The authors add, "The human common-cold coronavirus evolves over the span of years to decades to erode neutralization by human polyclonal serum antibodies. This work suggests that human coronaviruses undergo significant antigenic evolution that may contribute to eventual re-infections."
For the second study, Sung Hee Ko of the National Institute of Allergy and Infectious Diseases in Bethesda, Maryland, and colleagues developed new technology for genetic sequencing of the SARS-CoV-2 spike protein, enabling detection of multiple SARS-CoV-2 strains that may be present at the same time within a single infected patient.
Previous studies have used standard sequencing methods to produce a single genetic sequence from an individual patient, obscuring the potential presence of multiple SARS-CoV-2 strains. By contrast, the new technology highlights virus diversity within each patient and enables tracking of the evolution of new SARS-CoV-2 strains during acute infection.
Indeed, when the researchers applied the new method to human respiratory samples, they found new SARS-CoV-2 variants arising within the same patient over the course of acute infection. The precise mutations in these variants suggest that they arose in response to selective pressure from the immune system.
Future application of the new technology could improve understanding of how the evolution of new SARS-CoV-2 variants within a single patient impacts their outcomes.
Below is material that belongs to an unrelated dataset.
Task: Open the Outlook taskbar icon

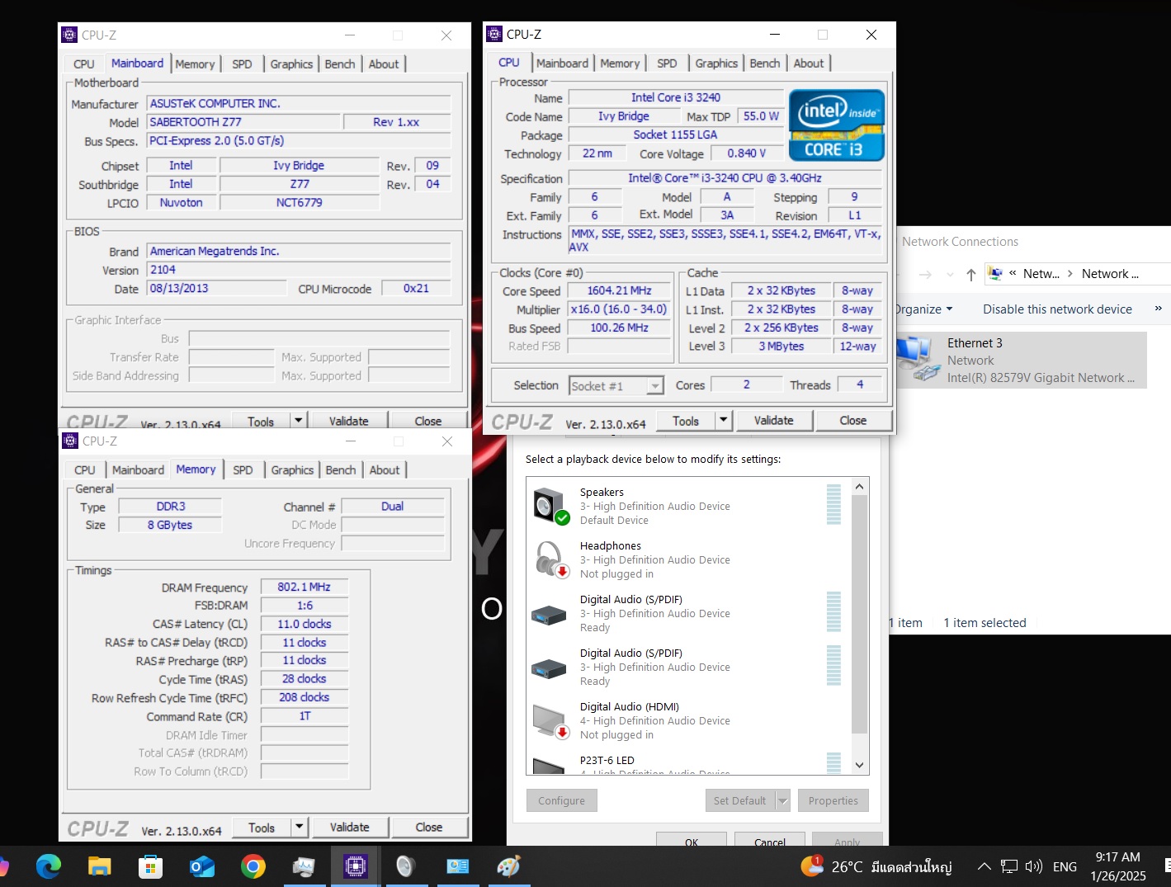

The findings also suggest that patients might see greater benefits from early treatment with antiviral drugs capable of targeting multiple strains, than from delayed treatment with a single antiviral drug.
The authors add, "We used new technology to show that coronavirus variants with mutated spike proteins can arise early in the course of infection. Our results suggest more virus evolution in each person than previously thought, with potential implications for clinical outcomes and for the emergence of transmissible variant strains."
Together, these two studies deepen understanding of how new SARS-CoV-2 strains arise in response to immune system activity, potentially paving the way for additional research and improved treatment.